An efficient augmented-context-free parsing algorithm

  • Authors:
  • Masaru Tomita

  • Affiliations:
  • Carnegie-Mellon University, Pittsburgh, PA

  • Venue:
  • Computational Linguistics
  • Year:
  • 1987

Quantified Score

Hi-index 0.00

Visualization

Abstract

An efficient parsing algorithm for augmented context-free grammars is introduced, and its application to on-line natural language interfaces discussed.

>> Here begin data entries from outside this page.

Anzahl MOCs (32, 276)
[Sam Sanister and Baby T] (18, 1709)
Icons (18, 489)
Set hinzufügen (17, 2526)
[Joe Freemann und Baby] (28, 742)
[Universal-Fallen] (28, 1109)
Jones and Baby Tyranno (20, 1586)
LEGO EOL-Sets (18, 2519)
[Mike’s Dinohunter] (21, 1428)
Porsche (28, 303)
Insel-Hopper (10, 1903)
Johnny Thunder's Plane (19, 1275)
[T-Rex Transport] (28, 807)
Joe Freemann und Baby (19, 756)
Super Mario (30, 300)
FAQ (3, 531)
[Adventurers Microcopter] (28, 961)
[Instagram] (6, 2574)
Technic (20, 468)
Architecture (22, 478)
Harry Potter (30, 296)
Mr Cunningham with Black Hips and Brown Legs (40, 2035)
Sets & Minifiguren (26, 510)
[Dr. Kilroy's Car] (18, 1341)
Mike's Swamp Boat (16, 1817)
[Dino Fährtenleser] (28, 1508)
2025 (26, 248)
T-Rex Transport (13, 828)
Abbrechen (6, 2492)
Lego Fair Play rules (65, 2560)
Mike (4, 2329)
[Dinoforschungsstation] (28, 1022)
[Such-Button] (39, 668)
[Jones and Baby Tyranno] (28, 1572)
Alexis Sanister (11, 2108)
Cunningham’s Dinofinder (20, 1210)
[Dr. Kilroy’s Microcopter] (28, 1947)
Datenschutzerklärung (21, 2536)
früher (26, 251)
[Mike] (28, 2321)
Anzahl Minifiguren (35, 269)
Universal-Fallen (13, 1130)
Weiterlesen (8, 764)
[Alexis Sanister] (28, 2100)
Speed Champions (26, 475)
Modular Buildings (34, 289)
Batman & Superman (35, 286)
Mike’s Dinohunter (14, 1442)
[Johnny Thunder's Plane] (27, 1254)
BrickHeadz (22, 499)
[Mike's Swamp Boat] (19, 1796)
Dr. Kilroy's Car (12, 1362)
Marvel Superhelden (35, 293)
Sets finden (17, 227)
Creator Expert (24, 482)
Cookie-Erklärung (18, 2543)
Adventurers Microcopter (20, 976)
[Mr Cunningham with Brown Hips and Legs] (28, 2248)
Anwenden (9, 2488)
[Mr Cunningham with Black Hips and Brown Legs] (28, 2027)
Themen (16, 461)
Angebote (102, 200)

The algorithm is a generalized LR parsing algorithm, which precomputes an LR shift-reduce parsing table (possibly with multiple entries) from a given augmented context-free grammar. Unlike the standard LR parsing algorithm, it can handle arbitrary context-free grammars, including ambiguous grammars, while most of the LR efficiency is preserved by introducing the concept of a "graph-structured stack". The graph-structured stack allows an LR shift-reduce parser to maintain multiple parses without parsing any part of the input twice in the same way. We can also view our parsing algorithm as an extended chart parsing algorithm efficiently guided by LR parsing tables. The algorithm is fast, due to the LR table precomputation. In several experiments with different English grammars and sentences, timings indicate a five- to tenfold speed advantage over Earley's context-free parsing algorithm.The algorithm parses a sentence strictly from left to right on-line, that is, it starts parsing as soon as the user types in the first word of a sentence, without waiting for completion of the sentence. A practical on-line parser based on the algorithm has been implemented in Common Lisp, and running on Symbolics and HP AI workstations. The parser is used in the multi-lingual machine translation project at CMU. Also, a commercial on-line parser for Japanese language is being built by Intelligent Technology Incorporation, based on the technique developed at CMU.